▶ [TASK OBJECTIVE]: Examine the entries below, count the lines holding the string "will", and respond with the number only.

▶ [PROVIDED DATA]:
- - - - - - -
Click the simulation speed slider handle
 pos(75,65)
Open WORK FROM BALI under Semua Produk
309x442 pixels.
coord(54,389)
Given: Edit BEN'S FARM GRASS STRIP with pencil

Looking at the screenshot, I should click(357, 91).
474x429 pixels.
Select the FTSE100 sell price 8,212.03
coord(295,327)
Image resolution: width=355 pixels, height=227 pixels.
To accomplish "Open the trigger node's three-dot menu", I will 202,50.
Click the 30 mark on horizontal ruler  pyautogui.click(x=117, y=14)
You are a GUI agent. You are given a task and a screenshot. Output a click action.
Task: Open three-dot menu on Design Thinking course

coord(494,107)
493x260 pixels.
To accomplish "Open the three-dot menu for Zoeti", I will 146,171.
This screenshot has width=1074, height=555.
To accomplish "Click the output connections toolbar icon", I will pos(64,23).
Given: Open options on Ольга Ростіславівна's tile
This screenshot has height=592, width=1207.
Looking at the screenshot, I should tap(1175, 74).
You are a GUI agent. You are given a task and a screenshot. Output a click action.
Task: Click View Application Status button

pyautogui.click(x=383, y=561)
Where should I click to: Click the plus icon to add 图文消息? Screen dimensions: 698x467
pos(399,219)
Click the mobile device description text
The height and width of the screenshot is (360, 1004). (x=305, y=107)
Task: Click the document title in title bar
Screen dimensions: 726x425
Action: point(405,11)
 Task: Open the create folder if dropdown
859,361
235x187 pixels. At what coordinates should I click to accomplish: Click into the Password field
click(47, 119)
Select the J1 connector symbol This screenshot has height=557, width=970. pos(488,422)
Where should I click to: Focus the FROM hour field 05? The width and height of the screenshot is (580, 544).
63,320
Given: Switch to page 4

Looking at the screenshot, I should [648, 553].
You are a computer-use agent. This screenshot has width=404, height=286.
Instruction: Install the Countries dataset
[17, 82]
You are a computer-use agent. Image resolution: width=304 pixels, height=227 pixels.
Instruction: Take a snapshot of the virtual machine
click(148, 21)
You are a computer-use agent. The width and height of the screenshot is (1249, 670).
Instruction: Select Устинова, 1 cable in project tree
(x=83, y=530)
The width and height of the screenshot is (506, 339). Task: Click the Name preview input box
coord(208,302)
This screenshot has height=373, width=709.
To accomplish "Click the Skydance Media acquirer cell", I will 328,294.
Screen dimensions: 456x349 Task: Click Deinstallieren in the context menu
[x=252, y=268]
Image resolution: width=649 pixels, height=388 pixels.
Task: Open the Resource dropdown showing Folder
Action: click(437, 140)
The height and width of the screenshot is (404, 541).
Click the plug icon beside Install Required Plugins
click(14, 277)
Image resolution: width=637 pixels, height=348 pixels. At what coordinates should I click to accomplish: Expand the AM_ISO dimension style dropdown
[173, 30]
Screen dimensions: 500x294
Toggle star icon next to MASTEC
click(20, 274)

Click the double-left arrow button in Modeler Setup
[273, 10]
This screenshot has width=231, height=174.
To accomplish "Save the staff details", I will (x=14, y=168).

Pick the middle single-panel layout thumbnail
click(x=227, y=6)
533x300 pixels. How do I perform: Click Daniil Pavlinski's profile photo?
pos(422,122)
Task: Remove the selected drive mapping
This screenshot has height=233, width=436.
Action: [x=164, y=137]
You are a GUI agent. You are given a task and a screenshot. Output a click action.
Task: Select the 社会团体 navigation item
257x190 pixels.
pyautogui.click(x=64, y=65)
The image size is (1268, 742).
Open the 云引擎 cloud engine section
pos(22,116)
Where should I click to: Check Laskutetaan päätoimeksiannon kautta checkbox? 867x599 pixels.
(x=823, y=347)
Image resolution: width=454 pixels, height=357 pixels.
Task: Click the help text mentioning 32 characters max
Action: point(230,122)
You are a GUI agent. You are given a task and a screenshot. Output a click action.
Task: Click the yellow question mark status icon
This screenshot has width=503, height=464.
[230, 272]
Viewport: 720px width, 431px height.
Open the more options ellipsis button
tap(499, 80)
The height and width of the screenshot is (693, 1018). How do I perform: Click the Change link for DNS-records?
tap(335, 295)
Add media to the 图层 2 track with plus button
- - - - - - -
▶ [WORKED SOLUTION]: 5